_Data supplied_.
··········
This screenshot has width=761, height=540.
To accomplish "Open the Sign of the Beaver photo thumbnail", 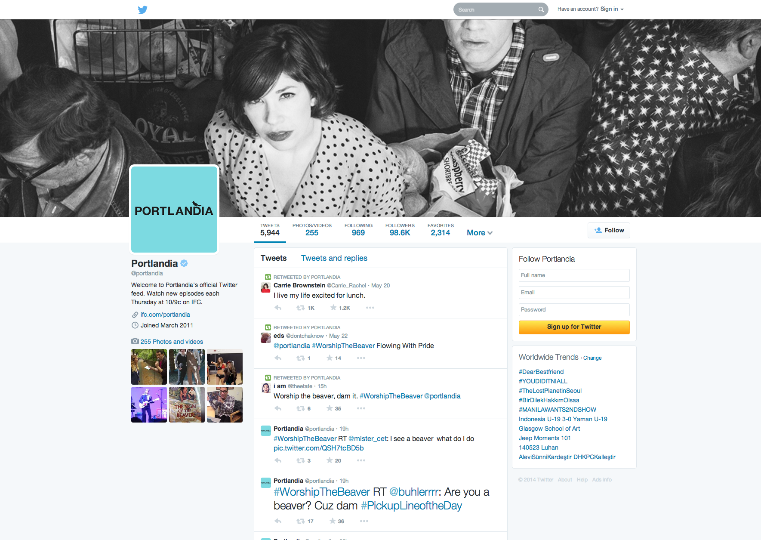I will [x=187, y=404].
··········
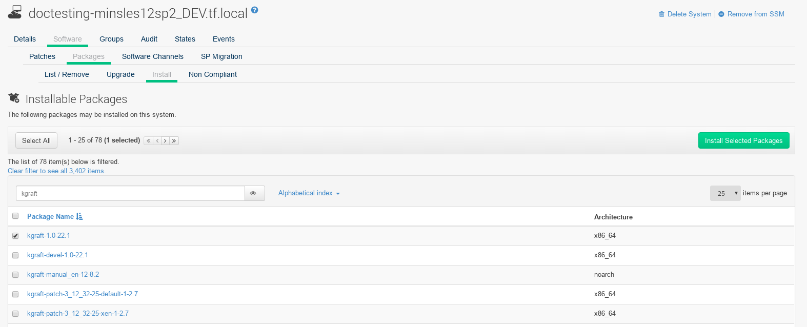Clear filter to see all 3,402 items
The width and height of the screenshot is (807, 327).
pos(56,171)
··········
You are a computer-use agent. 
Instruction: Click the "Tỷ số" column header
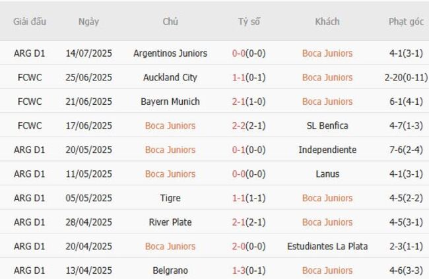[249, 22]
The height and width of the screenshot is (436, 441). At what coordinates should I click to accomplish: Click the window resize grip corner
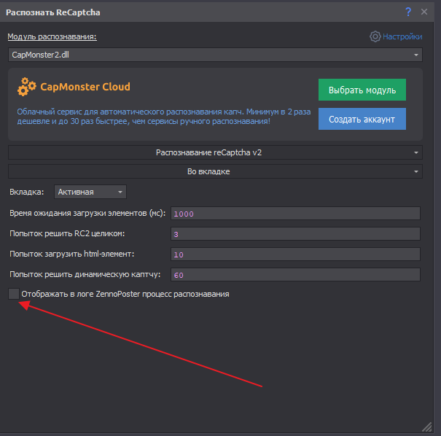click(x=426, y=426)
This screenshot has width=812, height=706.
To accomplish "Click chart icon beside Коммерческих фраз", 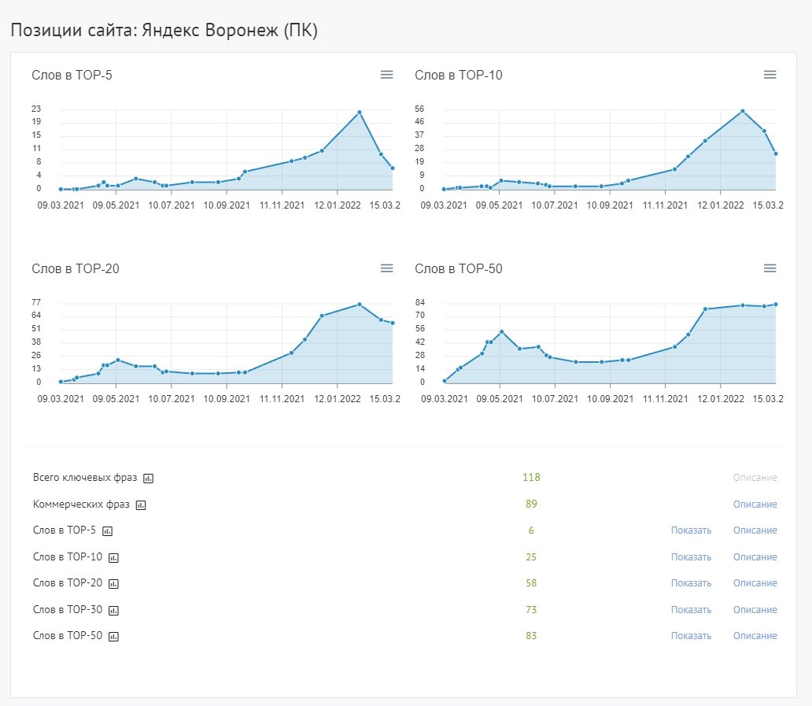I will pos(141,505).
··········
_What is required_. Look through the records above for the string "This", then copy every line that has it.

_Your response_.
This screenshot has width=761, height=540.
This screenshot has width=812, height=706.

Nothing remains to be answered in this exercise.